Dr Stacy Answers – Are We Sexually Compatible?

I know this is my problem because I know that my wife does love me however when I bring up to her that she has really destroyed my sexual confidence due to her not telling me certain things and finding them out later.  I just want to know are we sexually compatible. Sorry to be cryptic. There are a few specifics that I will share.

When We First Got Together She Wanted No Sex

When my wife (then 21 / 22) and I (27) first started dating we dated for a couple of months. She had gotten out of her basically only long term relationship a year before this. I don’t know what happened but the best I can piece together he cheated frequently. It’ seems nearly everyone knows but me. Anyhow, during that time she made it clear no sex. It sucked but I respected her wishes. She comes from a very Christian family. We had some fun but then around the 2 month mark she stopped calling and returning calls.
Like I said it was fun but I wasn’t quite in love with her. Fast forward a few months and she reaches out to me wanting to go out again. Again like i said she was fun so I agreed. Well things progress much quicker know and we have sex a few weeks later and actually engaged a few months after that. Things are still going well however some cracks develop.

It Seemed She Had No Issues Being Intimate With Her Ex

Turns out her ex bf is a very, very tall black guy. I’m  from a northern state in America and grew up around blacks my whole life. No issues at all with her dating a black guy. No while I have no problem with her dating a black guy her family sorta does. And by “sorta” they do. She defies them and he takes her virginity. So the good Christian girl is having premarital sex with someone her parents do not necessarily like too much.
The funny thing is that she believes her parents and family damn near walk on water. They are good people but have some skeletons in their closet that she conveniently over looks.
Sorry a bit off track. So one day she tells me her ex is a lot bigger than me. I’m a very average 6”. She doesn’t tell me how much bigger. Ok. Yeah that hurt but they guys 6’11”. I hope he’s bigger. It was just the way she said it. While I’m sure it’s true she just said it as if she was telling me it was sunny outside.

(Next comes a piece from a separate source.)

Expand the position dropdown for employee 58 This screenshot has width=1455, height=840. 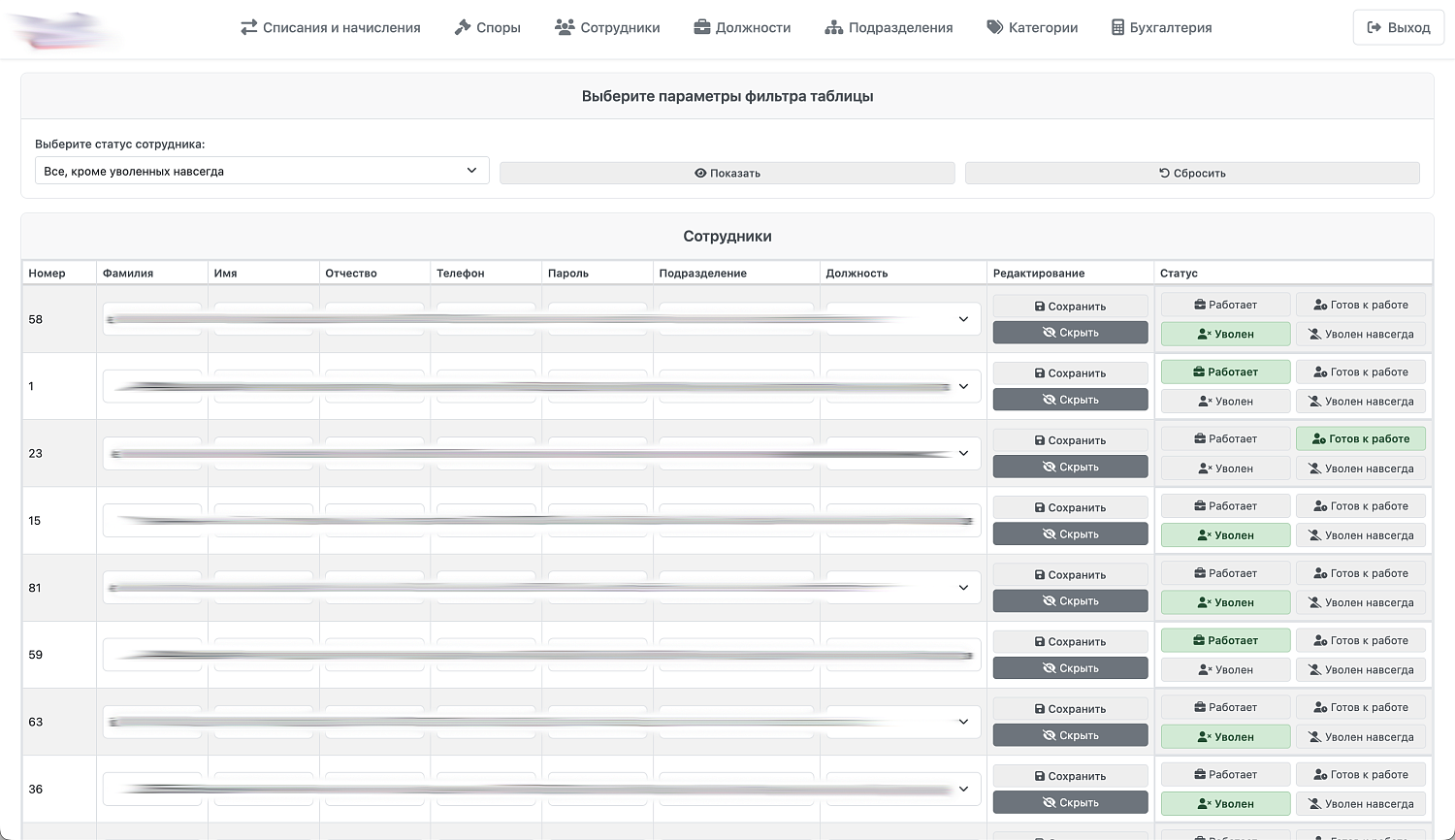tap(963, 319)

She Would Always Talk About How She Is Sexually Experienced

Then we are fooling around one day and I ask if she’s ever given a blowjob. Long story short YES. A lot of them to her ex. But she tells me we have to save something for after we are married. For the next few months we are going out with her friends and she’s drinking and talking a really big sex game. Like she’s Uber experienced. I talk to her about 1) it doesn’t make me feel exactly comfortable her talking like this in front of everyone when she’s certainly not delivering to me that kind of sex and passion. We argue, fight and she tells me to get over it.
It’s not a big deal. Then the proverbial kick the the nuts. When we dated for a couple of months and had zero sexual activity beyond kissing and then she breaks up with me. Well what did she do during those few months? She went out to bars and had one night stands. And what was her go to sex act because of her Christian up bringing she sucked their dicks. And the first one was less than 10 days after she broke up with me.
Things haven’t really gotten better. For a time they did but it’s been several years of up and downs and frankly we would both agree not what we expected.

She Always Needs To Be Right

I should say she is also I guess I’d say controlling. Not in a domineering way but more in a “I’m never wrong and even when  I am I will figure out a way to spin it so I’m right” way. So anytime we argue about this she always has a way of making it my fault or my issue and I need to “get over it”.
I do love her and want to have a happy house and family but it’s hard. I know many psychologists say your past is your past and your SO has no right to know about it. This is something I don’t agree with because her either not telling me or her omission of certain facts that have come out (how they couldn’t, she shares way too much information and has a close group of friends and family) have really destroyed me. Killed my confidence and made me feel like I am not sexually good enough.
She has many traits I admire greatly. She is very loyal to her family. Like knife you if you say something bad about them. She is very intelligent (3 BS and 1 Masters of Science) and she has the ability to rationalize anything that might not be acceptable to someone it affects. She’s quite caring but the order is her, her family, friends and then me. Seriously.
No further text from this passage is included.